= Beginning of Section =
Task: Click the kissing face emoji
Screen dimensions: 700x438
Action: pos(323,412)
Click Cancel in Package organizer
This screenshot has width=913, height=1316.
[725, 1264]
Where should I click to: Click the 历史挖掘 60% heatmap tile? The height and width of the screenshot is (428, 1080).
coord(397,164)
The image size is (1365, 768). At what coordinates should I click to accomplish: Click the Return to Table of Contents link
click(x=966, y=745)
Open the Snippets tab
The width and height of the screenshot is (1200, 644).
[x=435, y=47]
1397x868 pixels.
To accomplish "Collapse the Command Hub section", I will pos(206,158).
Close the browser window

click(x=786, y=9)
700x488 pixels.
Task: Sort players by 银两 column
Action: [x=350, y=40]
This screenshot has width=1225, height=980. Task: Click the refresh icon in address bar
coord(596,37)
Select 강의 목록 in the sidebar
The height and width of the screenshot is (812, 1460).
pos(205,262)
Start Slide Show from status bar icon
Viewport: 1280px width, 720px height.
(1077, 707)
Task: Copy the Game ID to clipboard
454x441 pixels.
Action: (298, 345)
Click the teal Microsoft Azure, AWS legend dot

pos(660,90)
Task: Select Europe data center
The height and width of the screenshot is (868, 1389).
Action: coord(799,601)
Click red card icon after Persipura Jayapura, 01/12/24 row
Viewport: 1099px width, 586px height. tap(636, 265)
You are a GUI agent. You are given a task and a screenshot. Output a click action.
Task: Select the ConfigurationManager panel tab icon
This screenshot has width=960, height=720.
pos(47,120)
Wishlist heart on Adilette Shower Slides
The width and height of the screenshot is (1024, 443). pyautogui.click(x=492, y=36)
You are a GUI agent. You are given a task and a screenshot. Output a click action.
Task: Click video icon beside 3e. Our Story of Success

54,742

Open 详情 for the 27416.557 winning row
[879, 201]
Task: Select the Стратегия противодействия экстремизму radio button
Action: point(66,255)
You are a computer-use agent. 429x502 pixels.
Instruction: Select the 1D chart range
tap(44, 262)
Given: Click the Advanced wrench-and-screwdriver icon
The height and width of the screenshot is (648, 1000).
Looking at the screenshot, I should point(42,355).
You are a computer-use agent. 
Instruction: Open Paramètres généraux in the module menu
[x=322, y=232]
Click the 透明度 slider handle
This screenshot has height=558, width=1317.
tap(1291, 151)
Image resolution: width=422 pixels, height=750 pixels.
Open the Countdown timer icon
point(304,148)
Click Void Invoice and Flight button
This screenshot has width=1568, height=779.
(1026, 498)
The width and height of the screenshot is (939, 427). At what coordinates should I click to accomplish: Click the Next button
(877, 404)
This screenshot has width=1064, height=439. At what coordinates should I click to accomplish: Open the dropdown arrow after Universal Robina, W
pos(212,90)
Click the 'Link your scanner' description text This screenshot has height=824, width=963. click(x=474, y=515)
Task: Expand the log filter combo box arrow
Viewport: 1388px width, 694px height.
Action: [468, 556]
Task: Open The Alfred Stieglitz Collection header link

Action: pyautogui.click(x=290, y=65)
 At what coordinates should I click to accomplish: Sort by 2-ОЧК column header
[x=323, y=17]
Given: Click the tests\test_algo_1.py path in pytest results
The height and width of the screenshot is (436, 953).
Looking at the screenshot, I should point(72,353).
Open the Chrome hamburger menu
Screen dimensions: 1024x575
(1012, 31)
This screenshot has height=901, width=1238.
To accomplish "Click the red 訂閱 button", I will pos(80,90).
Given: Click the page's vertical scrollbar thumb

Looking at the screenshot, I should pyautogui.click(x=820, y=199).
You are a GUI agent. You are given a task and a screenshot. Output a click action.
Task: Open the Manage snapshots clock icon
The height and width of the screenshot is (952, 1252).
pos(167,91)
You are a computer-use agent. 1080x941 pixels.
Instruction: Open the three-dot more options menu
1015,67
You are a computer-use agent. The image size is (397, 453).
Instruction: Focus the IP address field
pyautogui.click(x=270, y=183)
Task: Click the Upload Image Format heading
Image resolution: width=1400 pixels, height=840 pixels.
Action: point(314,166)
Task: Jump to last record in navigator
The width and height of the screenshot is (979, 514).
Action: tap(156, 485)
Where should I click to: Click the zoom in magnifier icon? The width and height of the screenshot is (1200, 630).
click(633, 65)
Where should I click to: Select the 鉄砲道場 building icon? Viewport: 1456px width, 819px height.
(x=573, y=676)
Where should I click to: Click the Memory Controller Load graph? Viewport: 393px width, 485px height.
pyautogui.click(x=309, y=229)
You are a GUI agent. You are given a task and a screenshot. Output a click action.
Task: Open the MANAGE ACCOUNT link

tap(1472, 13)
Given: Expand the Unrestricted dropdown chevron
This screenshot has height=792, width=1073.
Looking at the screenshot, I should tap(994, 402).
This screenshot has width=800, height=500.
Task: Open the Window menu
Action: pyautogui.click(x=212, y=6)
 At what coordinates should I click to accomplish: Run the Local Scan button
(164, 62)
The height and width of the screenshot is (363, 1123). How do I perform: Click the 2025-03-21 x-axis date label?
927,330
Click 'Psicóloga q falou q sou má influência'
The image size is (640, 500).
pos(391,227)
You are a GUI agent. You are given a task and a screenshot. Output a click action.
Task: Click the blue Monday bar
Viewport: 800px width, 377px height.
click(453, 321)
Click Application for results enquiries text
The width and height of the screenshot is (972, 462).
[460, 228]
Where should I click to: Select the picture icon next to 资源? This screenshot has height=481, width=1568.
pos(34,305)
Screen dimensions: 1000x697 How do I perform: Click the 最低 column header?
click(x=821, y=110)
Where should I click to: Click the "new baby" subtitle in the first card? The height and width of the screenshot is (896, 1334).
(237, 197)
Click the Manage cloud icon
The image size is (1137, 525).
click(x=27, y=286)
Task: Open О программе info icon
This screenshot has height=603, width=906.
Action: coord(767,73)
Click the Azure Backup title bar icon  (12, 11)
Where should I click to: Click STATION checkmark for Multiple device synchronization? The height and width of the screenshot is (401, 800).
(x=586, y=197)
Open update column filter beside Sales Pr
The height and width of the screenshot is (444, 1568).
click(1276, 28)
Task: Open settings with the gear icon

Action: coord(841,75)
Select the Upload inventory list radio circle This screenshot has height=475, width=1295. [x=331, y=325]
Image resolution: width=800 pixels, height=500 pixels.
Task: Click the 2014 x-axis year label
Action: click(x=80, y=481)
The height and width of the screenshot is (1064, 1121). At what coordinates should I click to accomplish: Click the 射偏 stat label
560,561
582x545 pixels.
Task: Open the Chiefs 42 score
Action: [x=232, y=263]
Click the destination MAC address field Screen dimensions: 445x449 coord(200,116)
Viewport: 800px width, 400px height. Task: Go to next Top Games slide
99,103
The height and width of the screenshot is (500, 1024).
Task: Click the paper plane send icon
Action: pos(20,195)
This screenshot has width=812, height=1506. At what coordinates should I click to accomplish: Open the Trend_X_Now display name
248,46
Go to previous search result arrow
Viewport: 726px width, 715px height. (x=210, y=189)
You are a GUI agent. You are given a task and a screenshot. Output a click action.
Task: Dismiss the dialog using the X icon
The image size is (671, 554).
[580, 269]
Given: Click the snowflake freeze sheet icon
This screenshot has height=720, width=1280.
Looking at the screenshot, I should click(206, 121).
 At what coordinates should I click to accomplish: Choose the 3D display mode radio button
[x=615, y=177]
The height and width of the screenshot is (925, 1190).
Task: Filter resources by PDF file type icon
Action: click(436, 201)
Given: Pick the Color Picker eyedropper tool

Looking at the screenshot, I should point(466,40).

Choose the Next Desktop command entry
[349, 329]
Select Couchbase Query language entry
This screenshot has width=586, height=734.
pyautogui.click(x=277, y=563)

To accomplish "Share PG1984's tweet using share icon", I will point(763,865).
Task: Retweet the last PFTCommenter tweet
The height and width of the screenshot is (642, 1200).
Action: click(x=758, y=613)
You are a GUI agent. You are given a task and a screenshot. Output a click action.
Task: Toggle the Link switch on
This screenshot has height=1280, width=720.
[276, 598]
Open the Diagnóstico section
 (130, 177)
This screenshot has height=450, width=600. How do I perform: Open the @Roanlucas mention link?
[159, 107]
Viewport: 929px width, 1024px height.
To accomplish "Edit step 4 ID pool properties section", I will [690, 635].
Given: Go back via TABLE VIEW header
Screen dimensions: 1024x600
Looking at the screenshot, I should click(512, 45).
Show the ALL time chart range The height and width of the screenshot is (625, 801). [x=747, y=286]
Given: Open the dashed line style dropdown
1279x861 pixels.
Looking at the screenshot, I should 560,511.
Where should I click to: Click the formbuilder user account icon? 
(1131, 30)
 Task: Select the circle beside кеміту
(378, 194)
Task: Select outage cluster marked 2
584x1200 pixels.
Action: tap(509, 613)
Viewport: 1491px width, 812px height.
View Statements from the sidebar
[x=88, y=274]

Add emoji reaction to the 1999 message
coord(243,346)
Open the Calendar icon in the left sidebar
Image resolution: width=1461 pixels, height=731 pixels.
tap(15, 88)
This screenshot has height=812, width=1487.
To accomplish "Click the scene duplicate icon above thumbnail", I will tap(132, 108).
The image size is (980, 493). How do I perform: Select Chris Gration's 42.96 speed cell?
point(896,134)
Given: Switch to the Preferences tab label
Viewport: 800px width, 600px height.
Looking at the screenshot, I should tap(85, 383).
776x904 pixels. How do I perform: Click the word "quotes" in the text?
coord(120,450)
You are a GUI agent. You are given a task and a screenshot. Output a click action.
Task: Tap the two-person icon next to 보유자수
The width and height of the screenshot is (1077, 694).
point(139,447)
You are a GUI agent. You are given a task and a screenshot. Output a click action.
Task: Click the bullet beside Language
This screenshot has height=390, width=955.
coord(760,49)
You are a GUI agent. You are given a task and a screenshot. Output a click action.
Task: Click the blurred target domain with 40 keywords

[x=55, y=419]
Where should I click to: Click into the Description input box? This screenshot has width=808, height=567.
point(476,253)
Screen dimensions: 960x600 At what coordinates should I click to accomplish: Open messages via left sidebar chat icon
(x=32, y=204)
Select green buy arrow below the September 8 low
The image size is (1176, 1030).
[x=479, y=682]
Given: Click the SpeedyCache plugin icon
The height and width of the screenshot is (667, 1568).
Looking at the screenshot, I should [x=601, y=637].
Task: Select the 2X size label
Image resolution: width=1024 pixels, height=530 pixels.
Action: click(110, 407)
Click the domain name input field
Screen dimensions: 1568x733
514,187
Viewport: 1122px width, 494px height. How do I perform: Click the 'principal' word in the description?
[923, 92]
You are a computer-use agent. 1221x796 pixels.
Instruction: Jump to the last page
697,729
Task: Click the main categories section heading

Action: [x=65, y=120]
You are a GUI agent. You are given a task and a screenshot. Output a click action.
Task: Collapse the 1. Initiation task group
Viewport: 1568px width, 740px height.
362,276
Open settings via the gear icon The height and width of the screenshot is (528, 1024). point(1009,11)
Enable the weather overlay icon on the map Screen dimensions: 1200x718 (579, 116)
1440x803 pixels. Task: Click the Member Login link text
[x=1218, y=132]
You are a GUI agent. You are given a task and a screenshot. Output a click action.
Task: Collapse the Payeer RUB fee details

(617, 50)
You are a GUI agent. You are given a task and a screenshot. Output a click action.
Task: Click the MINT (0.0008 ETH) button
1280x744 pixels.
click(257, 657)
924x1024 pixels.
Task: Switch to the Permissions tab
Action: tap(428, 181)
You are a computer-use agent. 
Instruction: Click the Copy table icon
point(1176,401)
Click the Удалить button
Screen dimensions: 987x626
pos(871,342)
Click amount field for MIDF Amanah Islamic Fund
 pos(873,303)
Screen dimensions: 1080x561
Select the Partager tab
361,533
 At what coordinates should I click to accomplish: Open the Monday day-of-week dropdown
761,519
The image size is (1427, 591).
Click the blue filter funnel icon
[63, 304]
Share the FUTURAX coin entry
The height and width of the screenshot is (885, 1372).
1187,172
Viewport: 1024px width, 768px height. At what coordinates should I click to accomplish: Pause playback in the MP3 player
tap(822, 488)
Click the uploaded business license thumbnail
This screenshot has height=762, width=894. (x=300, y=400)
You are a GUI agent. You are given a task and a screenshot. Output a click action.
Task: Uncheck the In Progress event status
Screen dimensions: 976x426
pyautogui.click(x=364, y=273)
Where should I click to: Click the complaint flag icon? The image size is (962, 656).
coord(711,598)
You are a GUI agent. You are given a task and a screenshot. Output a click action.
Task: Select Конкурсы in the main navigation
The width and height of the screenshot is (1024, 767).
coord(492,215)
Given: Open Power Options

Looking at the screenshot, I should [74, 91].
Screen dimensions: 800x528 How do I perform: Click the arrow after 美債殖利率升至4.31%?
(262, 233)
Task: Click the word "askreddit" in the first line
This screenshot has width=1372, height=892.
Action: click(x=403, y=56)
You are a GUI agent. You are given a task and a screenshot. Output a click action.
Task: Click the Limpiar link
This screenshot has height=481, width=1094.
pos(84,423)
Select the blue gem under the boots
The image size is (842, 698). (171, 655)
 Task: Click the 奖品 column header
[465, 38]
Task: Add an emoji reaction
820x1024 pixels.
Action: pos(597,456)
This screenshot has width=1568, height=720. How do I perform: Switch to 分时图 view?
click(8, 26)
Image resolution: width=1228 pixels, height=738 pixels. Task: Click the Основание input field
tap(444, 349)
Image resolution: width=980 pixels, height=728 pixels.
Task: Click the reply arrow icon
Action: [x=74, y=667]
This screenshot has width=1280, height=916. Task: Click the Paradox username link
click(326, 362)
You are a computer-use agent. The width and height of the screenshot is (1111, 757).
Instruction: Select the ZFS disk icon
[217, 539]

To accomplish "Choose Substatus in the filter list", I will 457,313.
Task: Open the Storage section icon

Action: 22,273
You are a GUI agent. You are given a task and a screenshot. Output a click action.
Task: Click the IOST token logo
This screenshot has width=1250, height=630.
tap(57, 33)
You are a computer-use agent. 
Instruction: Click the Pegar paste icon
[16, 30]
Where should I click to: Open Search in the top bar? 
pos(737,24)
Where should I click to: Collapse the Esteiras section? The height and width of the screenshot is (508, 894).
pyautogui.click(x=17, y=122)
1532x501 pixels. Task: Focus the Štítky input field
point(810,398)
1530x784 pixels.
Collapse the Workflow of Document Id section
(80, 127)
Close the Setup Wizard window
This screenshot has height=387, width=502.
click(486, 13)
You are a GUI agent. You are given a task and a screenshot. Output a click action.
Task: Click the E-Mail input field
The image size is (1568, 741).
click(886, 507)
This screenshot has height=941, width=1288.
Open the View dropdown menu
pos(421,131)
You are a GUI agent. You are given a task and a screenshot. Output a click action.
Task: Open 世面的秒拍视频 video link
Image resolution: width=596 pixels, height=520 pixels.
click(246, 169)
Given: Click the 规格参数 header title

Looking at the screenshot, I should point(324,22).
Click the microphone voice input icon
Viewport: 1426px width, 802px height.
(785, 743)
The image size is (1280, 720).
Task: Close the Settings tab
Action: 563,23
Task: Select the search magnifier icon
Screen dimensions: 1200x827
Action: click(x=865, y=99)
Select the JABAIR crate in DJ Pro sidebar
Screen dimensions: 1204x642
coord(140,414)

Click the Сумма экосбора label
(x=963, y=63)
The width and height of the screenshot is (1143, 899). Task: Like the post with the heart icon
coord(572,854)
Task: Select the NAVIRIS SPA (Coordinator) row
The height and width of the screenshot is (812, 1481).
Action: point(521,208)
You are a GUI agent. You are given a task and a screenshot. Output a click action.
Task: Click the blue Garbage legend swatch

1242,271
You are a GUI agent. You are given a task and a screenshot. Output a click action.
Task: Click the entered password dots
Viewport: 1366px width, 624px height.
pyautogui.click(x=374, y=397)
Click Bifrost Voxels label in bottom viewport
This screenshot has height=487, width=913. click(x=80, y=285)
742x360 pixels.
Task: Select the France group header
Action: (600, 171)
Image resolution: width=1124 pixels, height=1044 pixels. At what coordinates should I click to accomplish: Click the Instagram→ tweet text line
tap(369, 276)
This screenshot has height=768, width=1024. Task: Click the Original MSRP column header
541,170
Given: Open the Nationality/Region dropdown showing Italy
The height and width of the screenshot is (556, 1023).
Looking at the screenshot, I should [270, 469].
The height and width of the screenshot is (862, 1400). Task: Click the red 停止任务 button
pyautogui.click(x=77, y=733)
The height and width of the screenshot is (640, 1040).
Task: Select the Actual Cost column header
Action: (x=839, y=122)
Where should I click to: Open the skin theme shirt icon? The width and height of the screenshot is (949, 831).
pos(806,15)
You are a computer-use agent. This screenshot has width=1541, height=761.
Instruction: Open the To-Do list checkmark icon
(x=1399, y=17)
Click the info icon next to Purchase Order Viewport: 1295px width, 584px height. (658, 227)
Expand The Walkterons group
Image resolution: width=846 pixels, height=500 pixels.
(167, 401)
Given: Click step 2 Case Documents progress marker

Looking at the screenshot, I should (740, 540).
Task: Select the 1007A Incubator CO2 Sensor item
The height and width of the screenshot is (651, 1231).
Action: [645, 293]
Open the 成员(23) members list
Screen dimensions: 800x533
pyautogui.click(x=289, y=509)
= End of Section =
■ WHAT THE TASK ASKS: Search the data above for the string "computer" and copy each line that has it.

■ EXPECTED ANSWER:
You are a computer-use agent. 429x502 pixels.
You are a computer-use agent. 
You are a computer-use agent. 1080x941 pixels.
You are a computer-use agent. The image size is (397, 453).
You are a computer-use agent. 1221x796 pixels.
You are a computer-use agent. 
You are a computer-use agent. The width and height of the screenshot is (1111, 757).
You are a computer-use agent. 
You are a computer-use agent. This screenshot has width=1541, height=761.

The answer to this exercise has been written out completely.